Zhirinovskiy: controversy fuels passions prompting people to say things that other people may dislike
Photo ITAR-TASS/ Alexandra Mudratz
Photo ITAR-TASS/ Alexandra Mudratz

MOSCOW, November 1 (Itar-Tass) - Leader of Russia’s Liberal Democratic Party /LDPR/ Vladimir Zhirinovsky has come up with a proposal to impose censorship on the issues of inter-ethnic relations and tensions and to ban their public discussion altogether.

“Why do they put up the problem of inter-ethnic relations and raise polemics around them?” Zhirinovsky said Wednesday as he spoke at a discussion club in the State Duma, the lower house of parliament. “Polemics whips up the passions prompting people to say things that other people may dislike.”

He rebuked the mass media of “hunting out highly sensitive problems” and “what we get as a result is violence and commotion.”

“Why do you push these problems into limelight and why does the government allow the hot-tempered discussions of this kind?” Zhirinovsky said. “We really need censorship in this sphere.”

His own claims that he made in the course of a highly popular televised show ‘The Duel’ October 24 provoked an angry reaction in different agencies of power and parts of the country, and especially in North Caucasus.

At one point of his debate with the conservative political analyst Maksim Shevchenko, Zhirinovsky proposed among other things to impose a ban on migrations of people originating from North Caucasus to other regions of Russia, to fence the territory off with barbed wire and to introduce measures that would reduce childbirth there.

In response, Sergei Mitrokhin, the leader of the liberal Yabloko party, filed a query with the Investigations Committee demanding to bring Zhirinovsky to account.
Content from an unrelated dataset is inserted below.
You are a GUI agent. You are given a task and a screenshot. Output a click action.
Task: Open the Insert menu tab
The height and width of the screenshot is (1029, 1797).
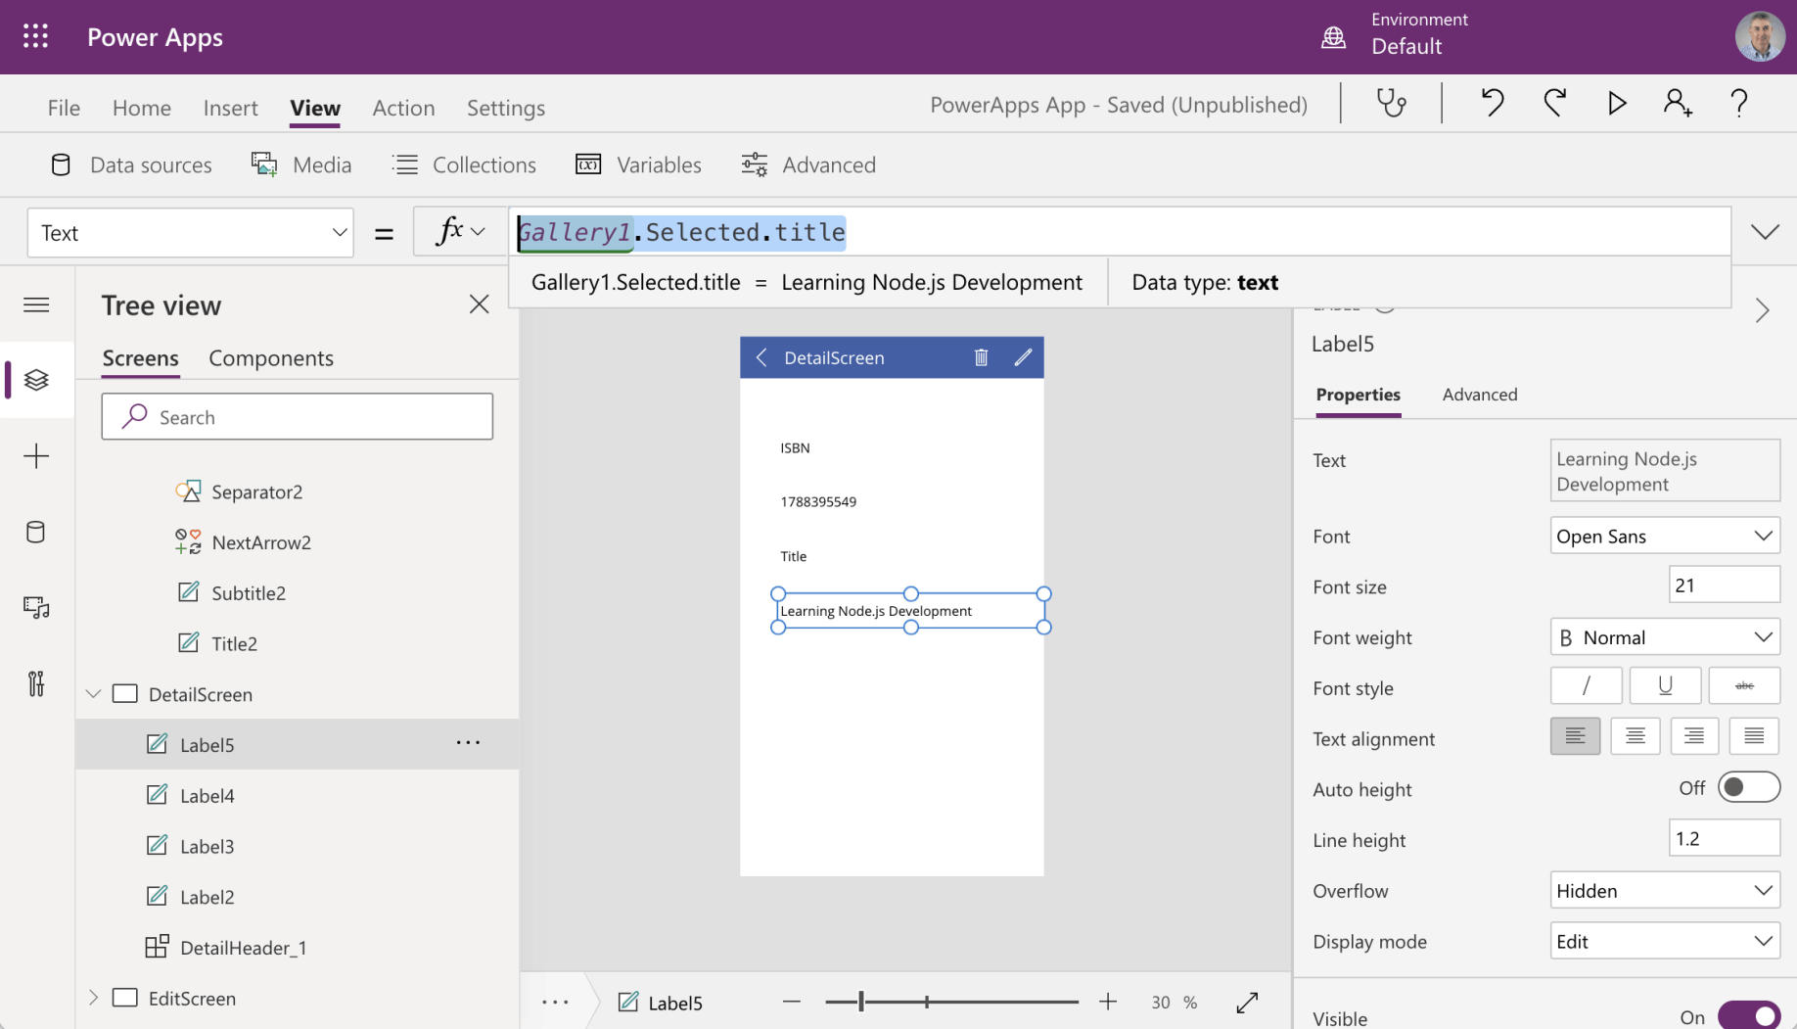click(x=230, y=108)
The query said the LDPR leader, who is known for his flamboyance and outlandish colorful utterances, had said the things clearly falling under the clause on “fomenting ethnic hatred and/or strife.”

Chechnya’s President Ramzan Kadyrov said on his official web page that he was bewildered by the reaction of State Duma deputies to Zhirinovsky’s conduct, as they clearly admitted a behavior of that kind.

A source in the Duma told Itar-Tass earlier this week the heads of parliamentary factions would discuss the situation around Zhirinovsky’s statements and would try and find the ways of settling the conflict they had sparked off.

MP Gadjimet Safaraliyev representing Dagestan filed a query with the Office of the Prosecutor General asking to assess a possible presence of extremism in them.